Os teólogos recorrem cada vez mais aos Pais da Igreja para verificar se suas crenças corroboram com o que sempre foi crido pela Igreja, pois não é digna de confiança uma doutrina que se apresenta como novidade.
Podemos afirmar que se uma doutrina é verdadeira, já era há 2000 anos, e, portanto, deve ser encontrada (pelo menos implicitamente) nos Apóstolos e Pais da Igreja. Recorrer a eles é uma boa maneira de resolver algumas confusões doutrinárias.

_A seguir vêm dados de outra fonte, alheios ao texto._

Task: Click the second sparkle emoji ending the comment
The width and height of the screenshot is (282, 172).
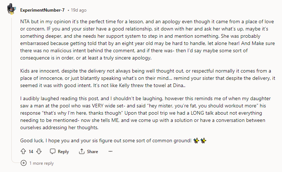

No séc XVI, os protestantes alegaram (e muitos alegam ainda hoje) que a Igreja Católica havia inventado vários dogmas. Entre os dogmas supostamente inventados pela Igreja estava o da Transubstanciação (a crença de que, na Santa Ceia, o pão e o vinho se transformam realmente no corpo e sangue de Cristo).
São Irineu de Lyon (séc II), discípulo de São Policarpo de Esmirna, que por sua vez foi de discípulo do Apóstolo São João, escreveu uma refutação a uma heresia de sua época conhecida por gnosticismo; a obra recebeu o título de Adversus Haereses (Contra as Heresias). Nessa obra, S. Irineu combate as ideias erradas do gnosticismo sobre Deus e sobre a matéria. Os gnósticos diziam que a matéria era, em si mesma, impura, e chegavam a negar a própria encarnação de Cristo.
A resposta de Irineu aos hereges gnósticos pode nos ajudar na questão da transubstanciação, pois, ao defender a encarnação de Nosso Senhor, S.Irineu acabou deixando para nós um registro fiel do que a Igreja antiga cria acerca do Pão e Vinho consagrados. As partes em negrito referem-se especificamente a Eucaristia:
IV.18,5. Como ainda podem afirmar que a carne se corrompe e não pode participar da vida, quando ela se alimenta do corpo e do sangue do Senhor? Então, ou mudam sua maneira de pensar ou se abstenham de oferecer as ofertas de que falamos acima. Quanto a nós, nossa maneira de pensar está de acordo com a Eucaristia e a Eucaristia confirma nossa doutrina. Pois lhe oferecemos o que já é seu, proclamando, como é justo, a comunhão e a unidade da carne e do Espírito. Assim como o pão que vem da terra, ao receber a invocação de Deus, já não é pão comum, mas a Eucaristia, feita de dois elementos, o terreno e o celeste, do mesmo modo os nossos corpos, por receberem a Eucaristia, já não são corruptíveis por terem a esperança da ressurreição. […]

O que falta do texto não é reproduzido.